Although subtype could offer a biological basis for some of the observed differences between the two groups, these disparities are more likely linked to differences in infrastructure including national CVCT and treatment of the HIV-positive partner in Rwanda.

As a part of routine government CVCT visits, HIV-positive individuals are asked whether or not they are on ART. The transmission pairs included in this study were selected based on reported ART use prior to counseling by the chronically infected transmitting partner, yet the majority of Zambians (8/9) and a little over 40% of the Rwandans were not taking therapeutic levels of antiretrovirals at the time of sampling, consistent with a previous report that self-report is not the most reliable measure of adherence [42].

Several studies have reported that the risk of HIV-1 transmission varies based on plasma viral load of the HIV-positive partner with transmission being negligible for individuals with viral loads below 1500 copies/ml [43,44]. While in Zambia, all the transmitting partners had viral load above 8000 copies/ml, almost half of the Rwandan transmitting partners had viral load below 1500 copies/ml. Although these Rwandan couples were selected because the transmitting partner reported ART use prior to transmission, we cannot rule out a brief period of nonadherence where viral load increased sufficiently to allow transmission. While there is evidence to suggest a correlation between blood and genital fluid viral loads, ART can lead to differences in these compartments due to differential penetration of tissues [45]. Thus, it is also possible that insufficient penetration of antiretrovirals in the genital tract could explain how these donors with extremely low plasma viral loads (<500 copies/ml) still transmitted to their partners. Evaluation of viral load in the genital compartments may be required to firmly establish the cause of transmission in couples with such low viral loads.

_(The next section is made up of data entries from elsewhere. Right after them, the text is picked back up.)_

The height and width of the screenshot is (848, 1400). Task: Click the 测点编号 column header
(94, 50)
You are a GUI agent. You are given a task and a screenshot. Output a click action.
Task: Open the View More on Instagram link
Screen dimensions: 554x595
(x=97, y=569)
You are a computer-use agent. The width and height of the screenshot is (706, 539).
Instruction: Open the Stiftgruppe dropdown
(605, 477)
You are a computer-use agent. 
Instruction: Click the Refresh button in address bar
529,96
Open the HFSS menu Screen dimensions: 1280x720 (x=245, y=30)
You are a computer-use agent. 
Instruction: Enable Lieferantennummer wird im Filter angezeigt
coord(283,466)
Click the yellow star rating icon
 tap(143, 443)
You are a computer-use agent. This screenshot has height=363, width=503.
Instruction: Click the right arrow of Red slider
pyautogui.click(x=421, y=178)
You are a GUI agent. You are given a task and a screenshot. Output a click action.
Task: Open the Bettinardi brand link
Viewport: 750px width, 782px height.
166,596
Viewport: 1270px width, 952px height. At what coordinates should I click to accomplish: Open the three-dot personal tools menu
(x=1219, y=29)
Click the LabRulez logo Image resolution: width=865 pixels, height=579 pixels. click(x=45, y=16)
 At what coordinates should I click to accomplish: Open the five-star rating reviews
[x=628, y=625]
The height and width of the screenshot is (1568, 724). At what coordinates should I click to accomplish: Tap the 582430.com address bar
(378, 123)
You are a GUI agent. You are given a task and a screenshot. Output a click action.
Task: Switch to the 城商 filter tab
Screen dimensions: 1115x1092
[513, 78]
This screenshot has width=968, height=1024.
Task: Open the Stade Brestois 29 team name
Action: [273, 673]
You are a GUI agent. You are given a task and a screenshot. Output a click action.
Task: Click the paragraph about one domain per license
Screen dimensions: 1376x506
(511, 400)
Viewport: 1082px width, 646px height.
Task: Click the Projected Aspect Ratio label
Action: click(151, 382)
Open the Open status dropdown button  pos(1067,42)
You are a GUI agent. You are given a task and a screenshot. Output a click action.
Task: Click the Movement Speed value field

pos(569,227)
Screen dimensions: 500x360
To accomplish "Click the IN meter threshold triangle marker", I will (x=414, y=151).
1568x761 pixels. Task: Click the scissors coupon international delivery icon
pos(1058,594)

In conclusion, although CVCT is effective at preventing HIV-1 infection and ART in discordant couples is additive in its preventive impact [6], it is unlikely that ART alone will end the AIDS epidemic. In this study, our data suggest that nonadherence and drug resistance are both associated with ongoing transmission in the context of more widely available ART in Zambia and Rwanda, respectively, and that these factors differentially impacted both cohorts. We noted that the development of drug resistance not only led to treatment failure in the donor, but also subsequent transmission of DRM to the recipient partners, compromising future treatment options for that individual. Because viral load testing is either limited or not available in Rwanda and Zambia, respectively, early detection of problems with adherence or drug resistance is not occurring. Together, these data suggest that public health interventions, such as early partner involvement through CVCT, which reinforce the importance of adherence, and also the development and widespread deployment of cost-effective viral load and drug resistance testing are essential to achieving the maximal benefit from ART.


Author roles: E.W., A.G., C.M., D.B., S.T., and Y.J. performed the experiments. E.W., W.K., and E.H. wrote the manuscript. W.K., E.K., and S.A. directed the fieldwork and sample collection. S.A., D.B., E.W., and E.H. conceived the study. All authors reviewed and edited the manuscript.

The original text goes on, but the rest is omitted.